Welcome to aVERY BRIGHT LIFE. Growing up with disabilities has challenges. But Avery proves every day that with the right support and lots of love and encouragement, her life is so bright, she’s gotta wear shades. 😎

 

Frequently Asked Questions

1. Who?
Dad, mom, teen girl, teen boy are posing for the camera in front of a lake. All are wearing winter coats.

Adrian (dad), Lisa (mum), Sebastian (20) and Avery (17), Ruby the sassy Yorkie and Kevin the flabby tabby. This Canadian family lives just outside Toronto, Ontario.

Dad is a phys. ed teacher. Mom was an elementary school teacher. Sebastian is a basketball playing, guitar strumming, compassionate and playful big brother who will change the world one day. Avery is a beautiful enigma. With her genetic profile, her physical and developmental challenges should be quite limiting. In fact, and as is the case for many families like ours, doctors painted a grim picture. We’re not blaming them. Their prognosis was based on the data available at the time. What they failed to factor into the equation was grit, determination, and love. Early interventions and the role of Avery’s unaffected genes have also played a significant part in making Avery into the ray of sunshine she is.

2. What?

Avery was diagnosed with a rare genetic condition via microarray testing.

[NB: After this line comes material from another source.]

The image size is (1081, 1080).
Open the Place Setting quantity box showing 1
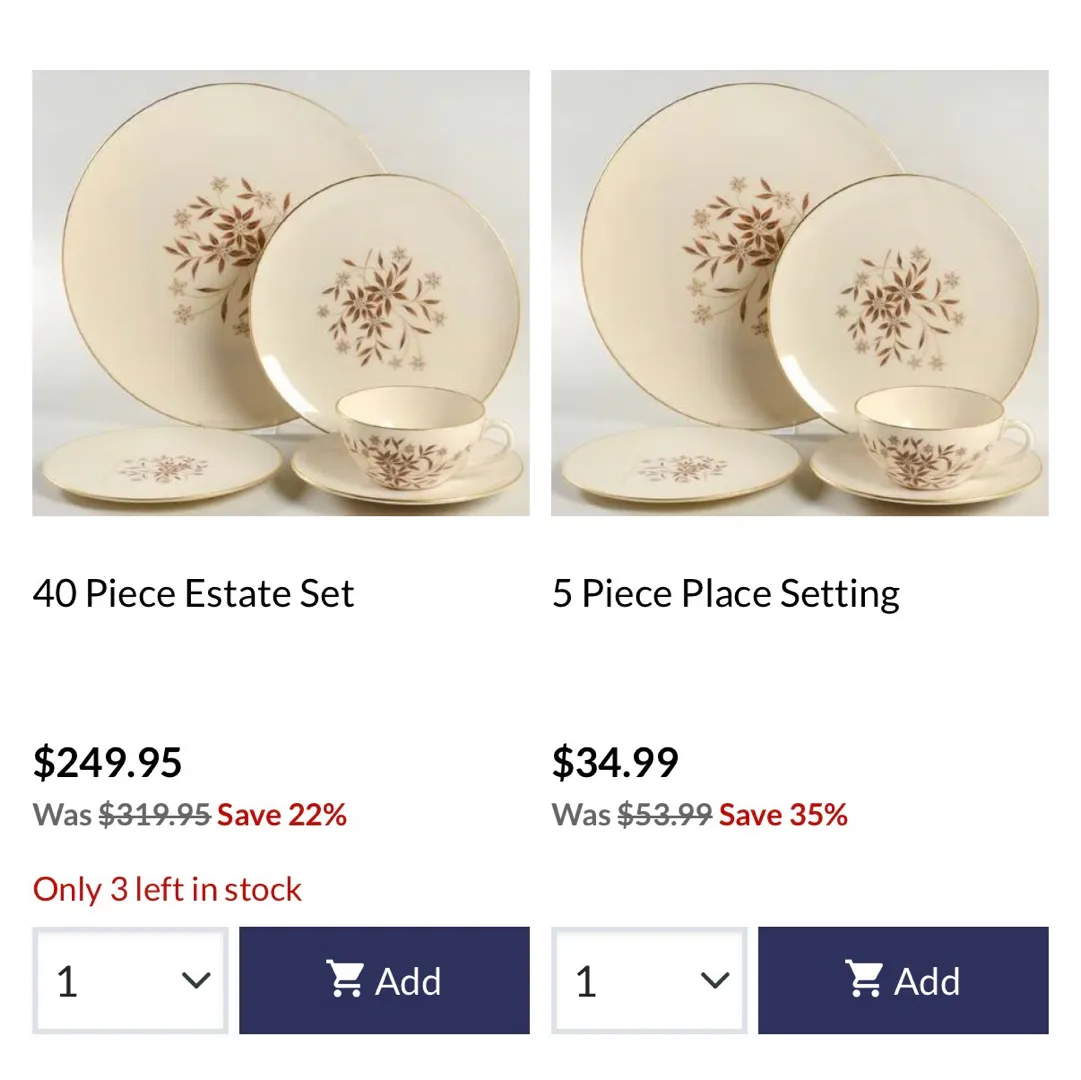pyautogui.click(x=630, y=981)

Her diagnosis: unbalanced chromosomal translocation between 3p25.3 and 9p21.3

3P deletion of 3p26.3—3p25.3 (approximately 9.1 MB)
9P duplication of 9p24.3-9p21.3

This particular syndrome is unnamed. A syndrome will only receive a name when a number of people present with the same missing or duplicated chromosomal material. Avery is the only known person to date (accurate as of 2022) with this particular genetic combination, therefore no “official” name has been given.

3. Symptoms?

Common symptoms shared by people (but not all) with 3P deletions may include: poor growth, feeding difficulties, seizures, global developmental delays, intellectual disabilities, autism spectrum disorder, distinctive facial features, ptosis, microcephaly (small head), hypotonia (low muscle tone).

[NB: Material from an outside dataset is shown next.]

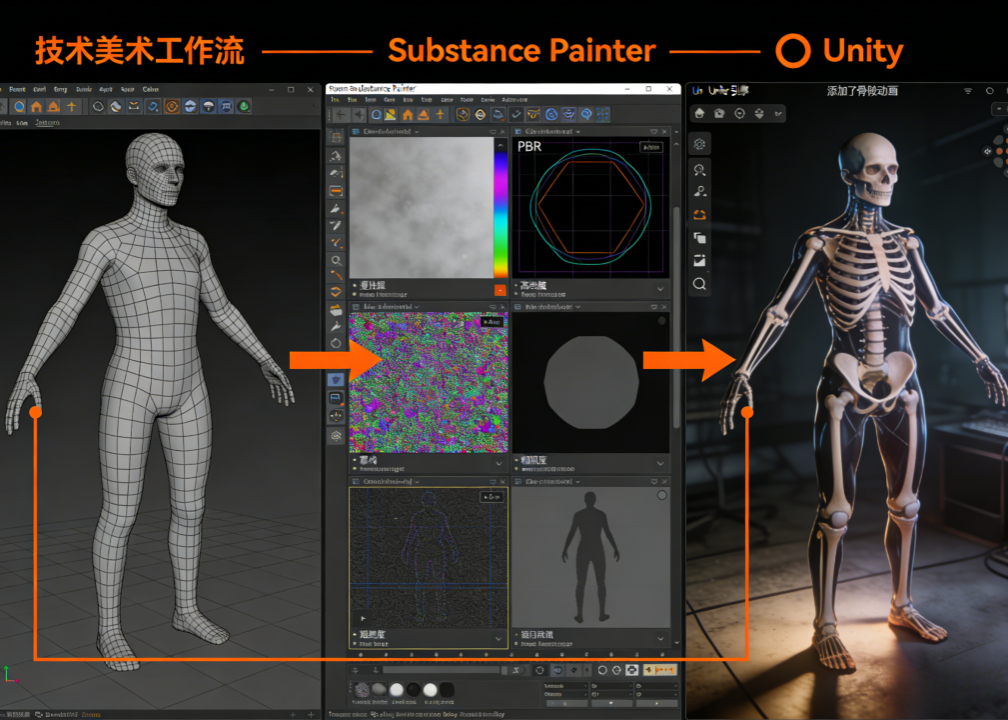Open the gear settings icon in the Unity sidebar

9P duplication features include: “recognizable look” to the head and face/wide nasal bridge, global developmental delays, intellectual disability ranging from mild to profound, speech and language delay, poor growth, delayed puberty, abnormalities of the hands and feet, dental issues (including late teething, over-crowding, tooth-grinding, weak enamel), low muscle tone/hypotonia, constipation, feeding difficulties including reflux (which usually resolve after babyhood or early childhood), Glue Ear/frequent ear and respiratory infections (which usually resolve during childhood), a high, narrow palate, seizures, heart conditions (Avery has mitral valve prolapse), anomalies of the brain (Avery has a benign cyst).

4. How?

This genetic mutation is a de novo occurrence. This means this condition was not inherited, but occurred randomly. Also called de novo variant, new mutation, or new variant.

Such genetic alterations can be caused by environmental factors such as ultraviolet radiation from the sun or can occur if an error is made as DNA copies itself during cell division. Most known cases, including Avery’s, are not inherited. However, people with this disorder can pass the deletion or duplication on to their children.